Task set:
1. In the recovery excerpt, which song does the writer suggest listening to on repeat if all else fails?
2. From the recovery excerpt, list every statement addressed to the reader that begins with "you can" or "you don't have to."

Document excerpt:

_ _ _ _ _

That’s the thing about being realistically positive in recovery: growth isn’t always going feel good and that doesn’t mean I have to pretend it does. I don’t have to be thrilled with the idea of someone treating me poorly because it resulted in me making better choices for myself. Just because I can find the gratitude in a situation, it doesn’t mean that those circumstances are suddenly fun-filled and joyous. Gratitude just makes it a hell of a lot easier to cope. I say all this because there was a time in my recovery that I felt the need to plaster a grin on my face to mask my denial as “positivity.”

So, whoever you are and wherever you are in your recovery and/or life, just know this: you can feel anger and express it in healthy ways. You can learn a hard lesson with grace but leave behind the person who taught it to you. You don’t have to eat lemons that were handed to you and declare them to be delicious- be realistic about what you have in front of you and then make some damn lemonade. And if all that fails, just listen to Sorry (Beyonce’s scathing, spot-on anthem off her album Lemonade about surviving infidelity) on vehement repeat like I have; it’s been a cathartic and effective coping mechanism (and probably accounts for my previous analogy.)

_ _ _ _ _

Listed entries:
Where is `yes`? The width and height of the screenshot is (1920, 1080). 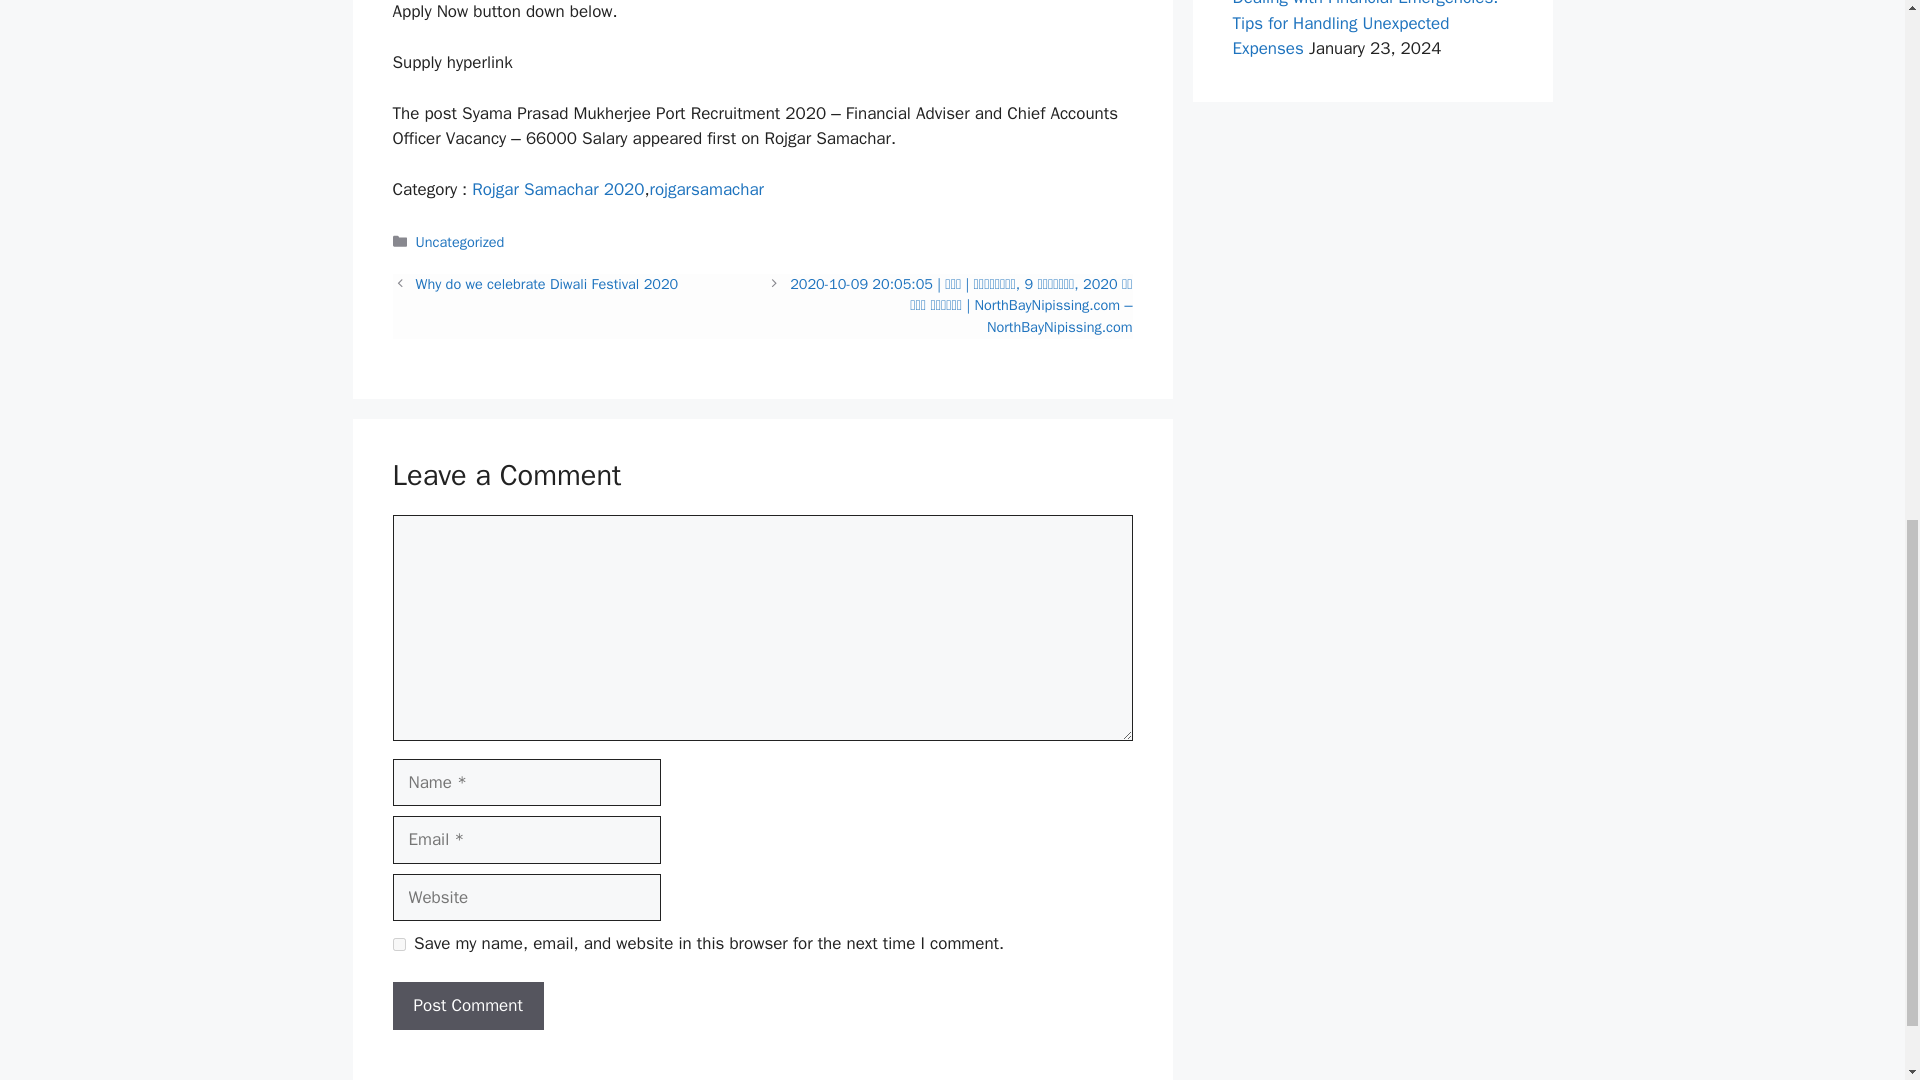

_ _ _ _ _

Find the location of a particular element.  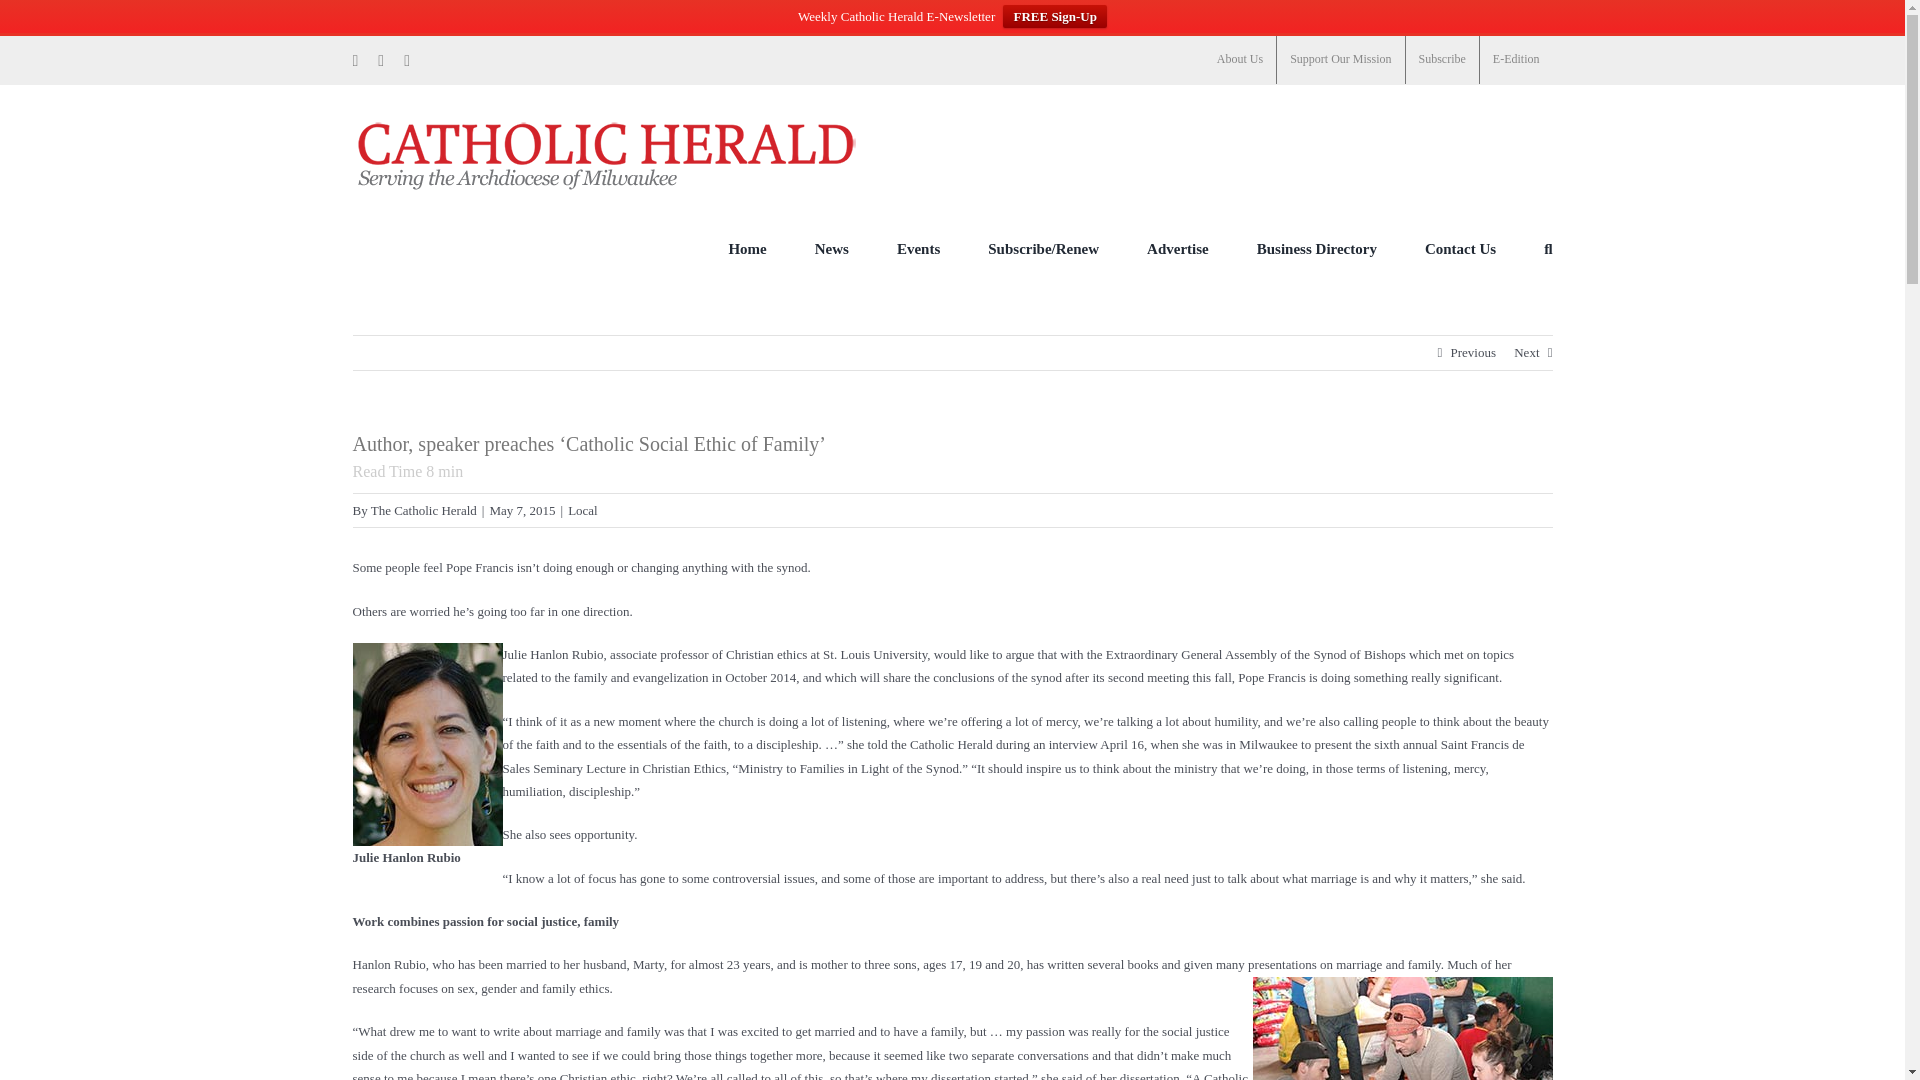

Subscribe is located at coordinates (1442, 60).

_ _ _ _ _

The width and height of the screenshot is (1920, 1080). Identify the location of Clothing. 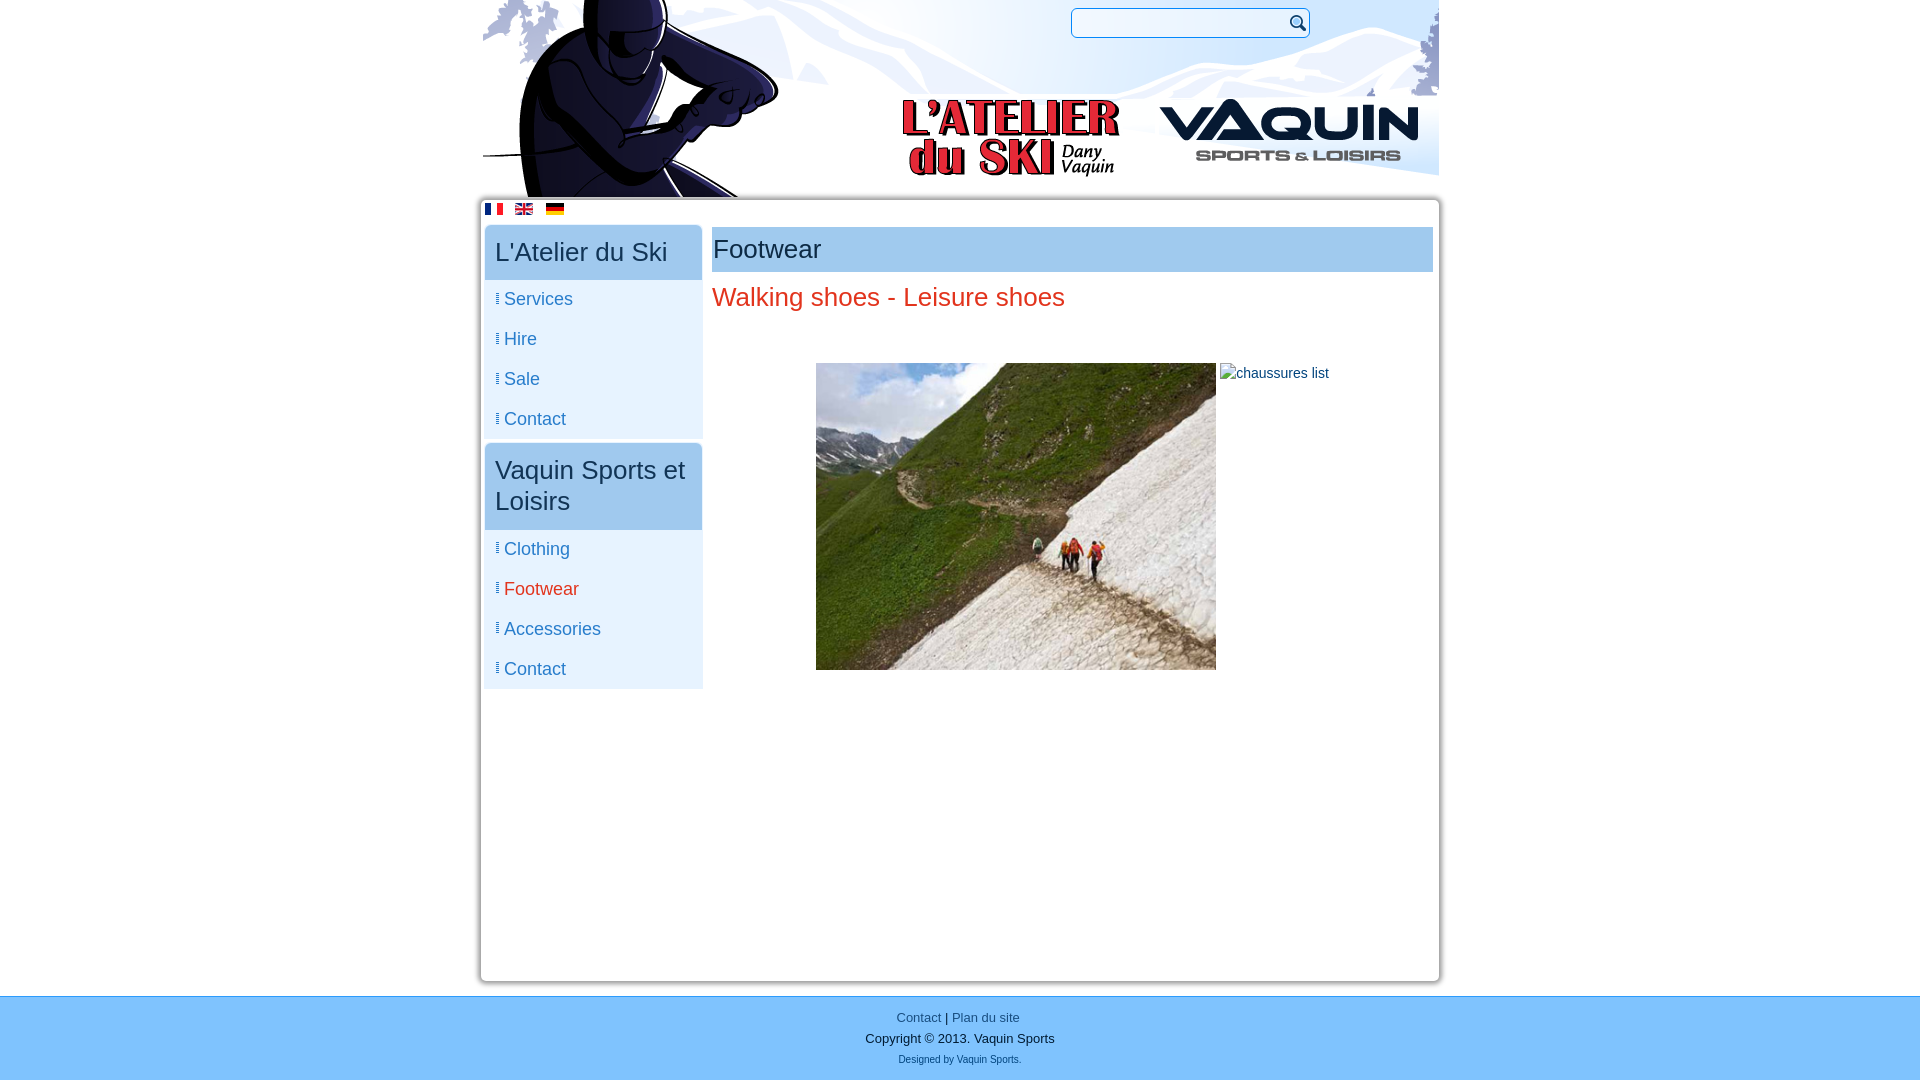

_ _ _ _ _

Answers for the exercise:
1. "Sorry," Beyonce's song from her album Lemonade.

2.
- You can feel anger and express it in healthy ways.
- You can learn a hard lesson with grace but leave behind the person who taught it to you.
- You don't have to eat lemons that were handed to you and declare them to be delicious.